MADISON, NJ - New Jersey voters are feeling grumpier about their state politics this month. According to the most recent poll by Fairleigh Dickinson University’s PublicMind, 55% say the state is “on the wrong track,” up from 47% in April. Just 36% say the state is headed in the right direction, a decrease of 8 percentage points from April.
They’re not feeling great about Chris Christie either: 40% have a favorable opinion of him and 45% an unfavorable opinion, a reversal from 47% favorable and 41% unfavorable in April. And a third of voters (32%) say the governor is doing a “poor” job, up five points from April.
Consequently, the governor’s approval rate is also down: Voters split evenly with 44% approving and 44% disapproving, a significant decline from a robust 51%-41% approval rating in April, and the worst the governor has measured in his term.
“May may be good for flowers, but it’s not so good for the governor,” said Peter Woolley, a political scientist and director of the poll. “May is budget tensions in Trenton, budget battles in towns and budget disappointments in school districts.”
A majority (54%) still say the state should cut programs rather than raise taxes, but that number too is down significantly - 10 points from April’s measure of 64%. Just one-quarter (25%) say taxes should be raised, unchanged from April, but those who are unsure, or have a mixed opinion or other ideas of how to deal with the state budget shot up to 22% from 11%.

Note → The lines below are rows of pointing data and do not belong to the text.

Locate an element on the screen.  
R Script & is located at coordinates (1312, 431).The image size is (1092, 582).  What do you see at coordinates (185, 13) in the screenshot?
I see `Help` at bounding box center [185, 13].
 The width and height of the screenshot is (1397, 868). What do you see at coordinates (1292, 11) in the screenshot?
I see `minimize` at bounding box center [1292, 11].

The swing in mood from April to May is pronounced among female voters, who are significantly more likely than men to say the state is on the wrong track (61% of women compared to 49% of men), that Christie is doing a “poor” job (38% compared to 27%), and to disapprove of the job Christie is doing as governor (53% compared to 36% of men). In fact, men’s and women’s ratings of Christie are mirror opposites: men approve by 52%-36% and women disapprove by 53%-36%.
“There is often a gender gap in voters’ attitudes,” said Woolley, “but this is a dramatic contrast.”
Given a generic choice of which party should control the state assembly and senate after November’s elections, voters swing to Democrats by a margin of 42% to 32%, a 10-point advantage, twice the margin measured in April.
The Fairleigh Dickinson University poll of 804 registered voters statewide was conducted by telephone with both landline and cell phones from May 16 through May 22, 2011, and has a margin of error of +/-3.5 percentage points.